There is also apparently a trend to take say butch natal females who like women and affirm them as FtM transexuals. Thus making them heterosexual, rather than lesbians they might have been prior to trans ideology taking root. The converse also applies to effeminate natal males who get 'affirmed' as MtF transexuals whao are then seen as straight rather than gay if they like males.
That is very true.

I have a friend that is gay and lipstick or hyper-effeminate and sometimes dresses up in drag for fun or before going to CD/TV bars in the City or for LBG events for drag queens, his sister is a butch lesbian and not femme/lipstick. If they were from Gen Z they would probably be labeled as being 'trans', put into trans conversion therapy, and pressured to take hormones and have a sex change surgery, despite the fact that neither of them are transgender/transsexual/non-binary 'gender queer', etc. At all.

I have two bisexual but very androgynous friends who are from Gen X like me, they too would be put into trans conversion therapy, told to take hormones, get surgery, etc. when neither of them are trans at all.

I am hyper-masculine and bisexual, but I am not camp/femme/hyper-effeminate.
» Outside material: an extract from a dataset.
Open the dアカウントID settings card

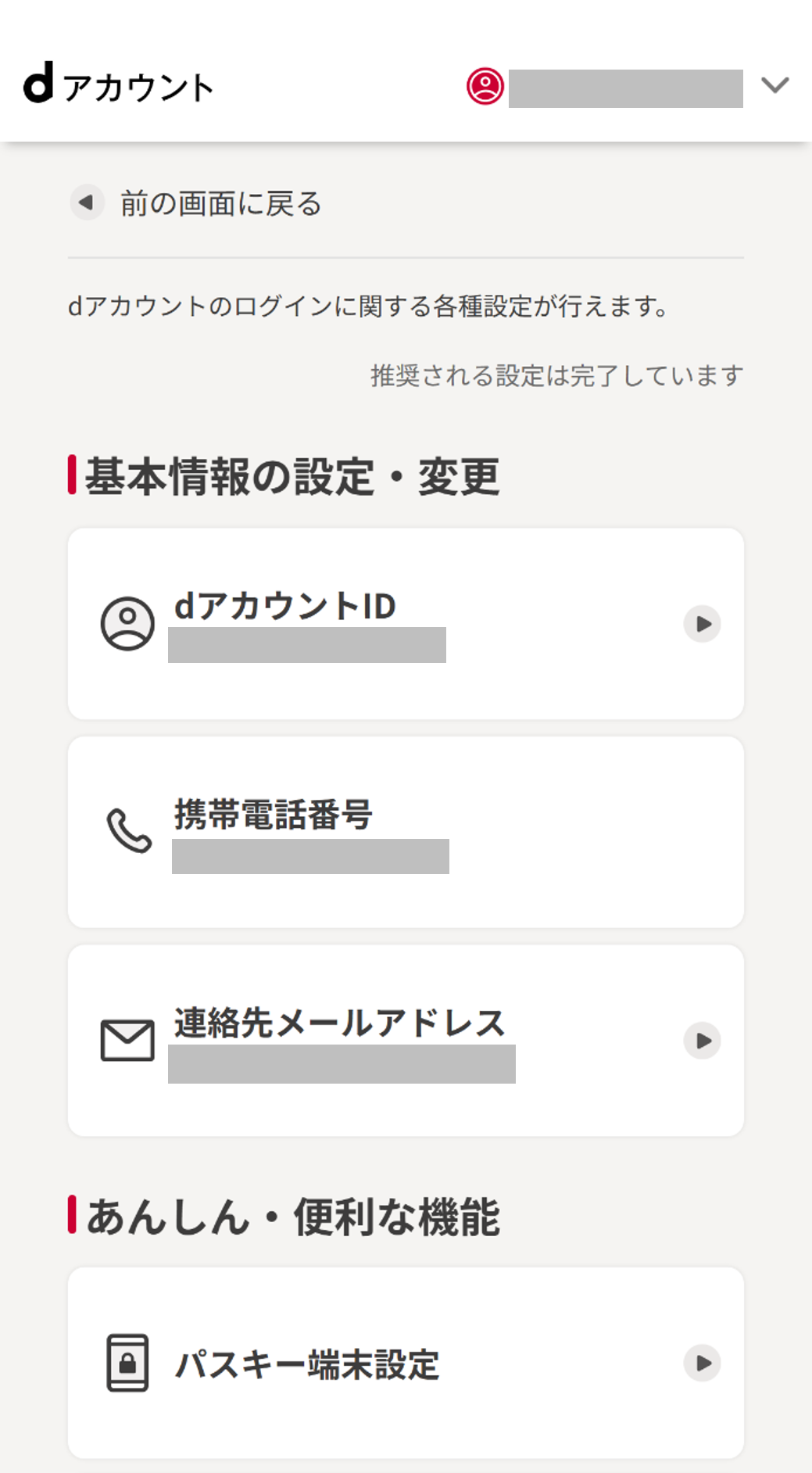pos(406,623)
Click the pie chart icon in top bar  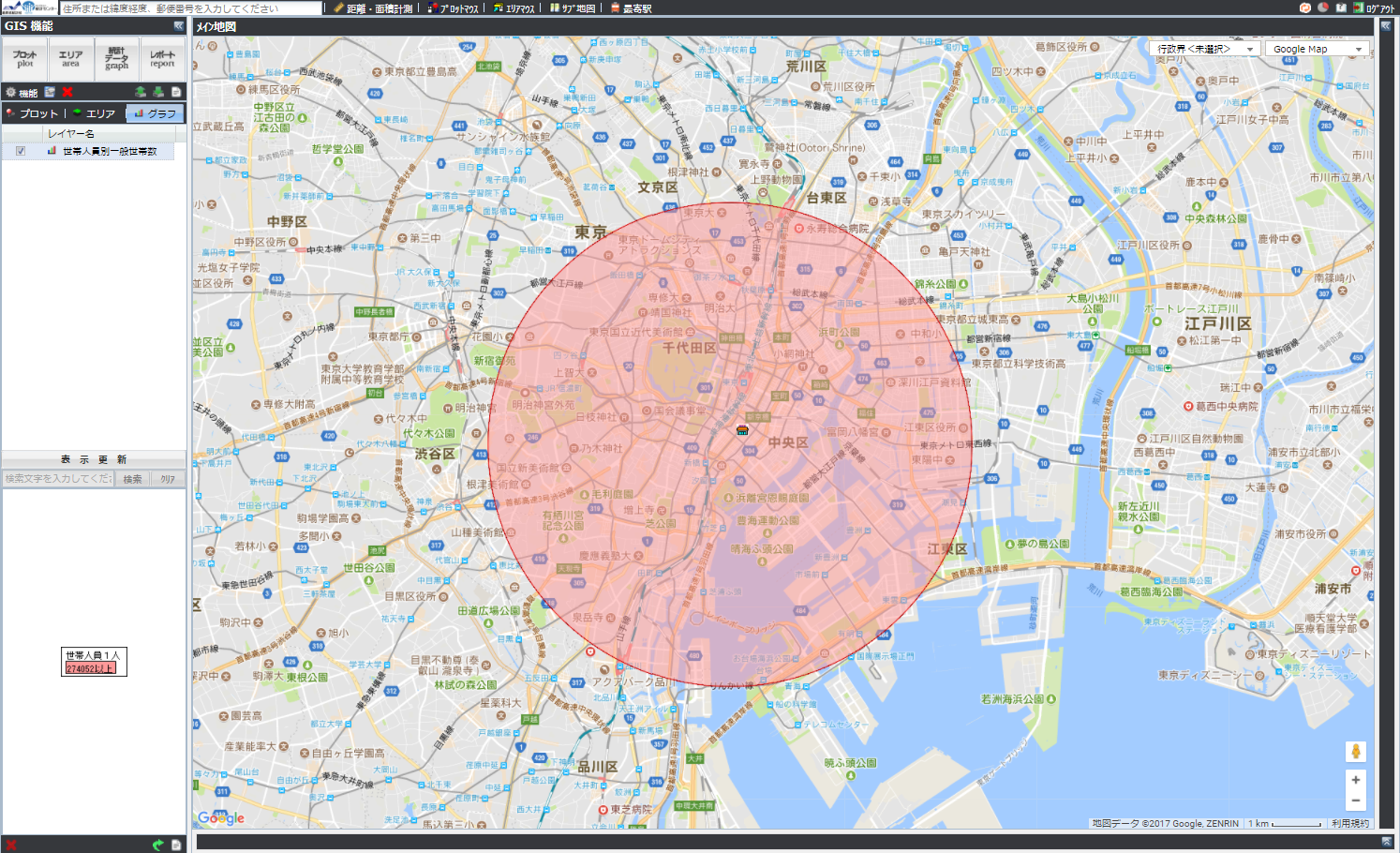1322,7
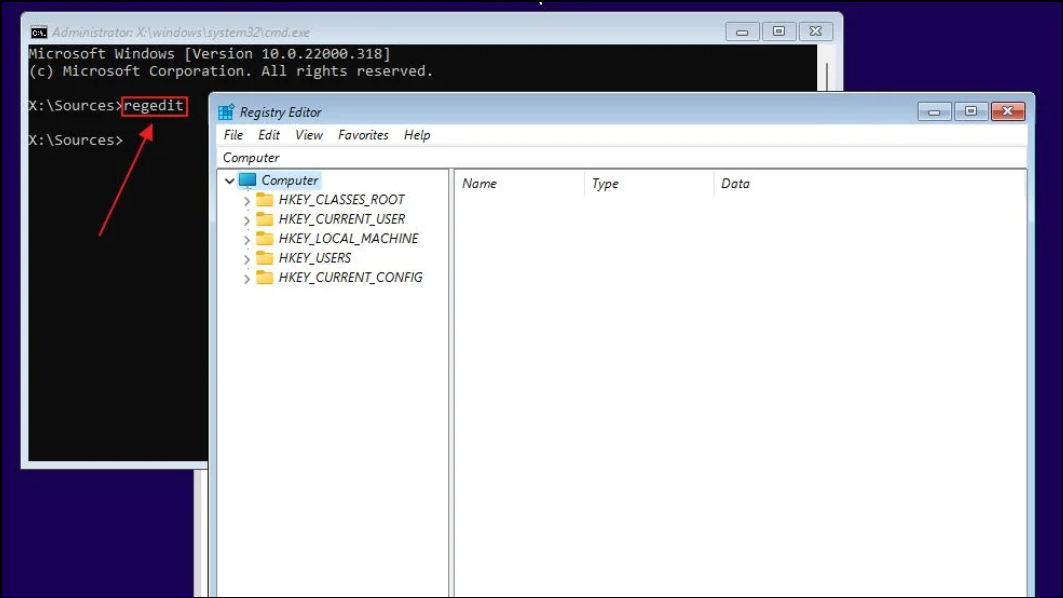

I am fine with being friends with men and women who are into drag, or who are femme/effeminate men or butch women, as well as trans people, but platonic friendship is as far as it goes.

Re: deadnaming and misgendering.

Unless you are under 35 or in your 20s and spend too much time on twatter and social media they are not the major issues people make them out to be.

The first two trans people I met, both MTF would freely and openly talk about their previous lives as men or identifying as male/a man, their previous male names, etc.

They both told me how when someone transitions that people calling them their former name and misgendering are going to happen, and that it takes time for other people to adjust to calling the trans person by the pronouns and new name he/she/they want to be called.

They both told me how transitioning via taking hormones, having surgery on the genitals, etc. are not going to magically make a trans person's life 1,000% better, and make all of the trans person's problems all go away.

Both of these transwomen had decades of therapy and lived as men or the gender/sex they were born before ever deciding as adults well over the age of 21 to transition. The one transwoman was a baby boomer while the other is Gen X so maybe that is why they feel this way?

I know this is not happening with children/teens or young adults who are trans. There are De-trans groups where people who formerly identified as trans or who even had full or partial SRS try to reverse the SRS and stop taking hormones, etc. I am not sure how successful they are at this?

I have no issue with adults who are over age 21 who are trans or who discover they are trans taking hormones or having surgery, etc. But I draw the line at children and teens being given hormones and having completely irreversible SRS.

I have spoken to friends who are medical doctors and mental health professionals, they all said how with teens/children who say they are trans that they are super careful, do not always see them as patients or keep seeing them and when sex/gender issues come up they refer them to another doctor or mental health professional, and unofficially told me that not all teens and kids that say they are trans wind up being actually trans.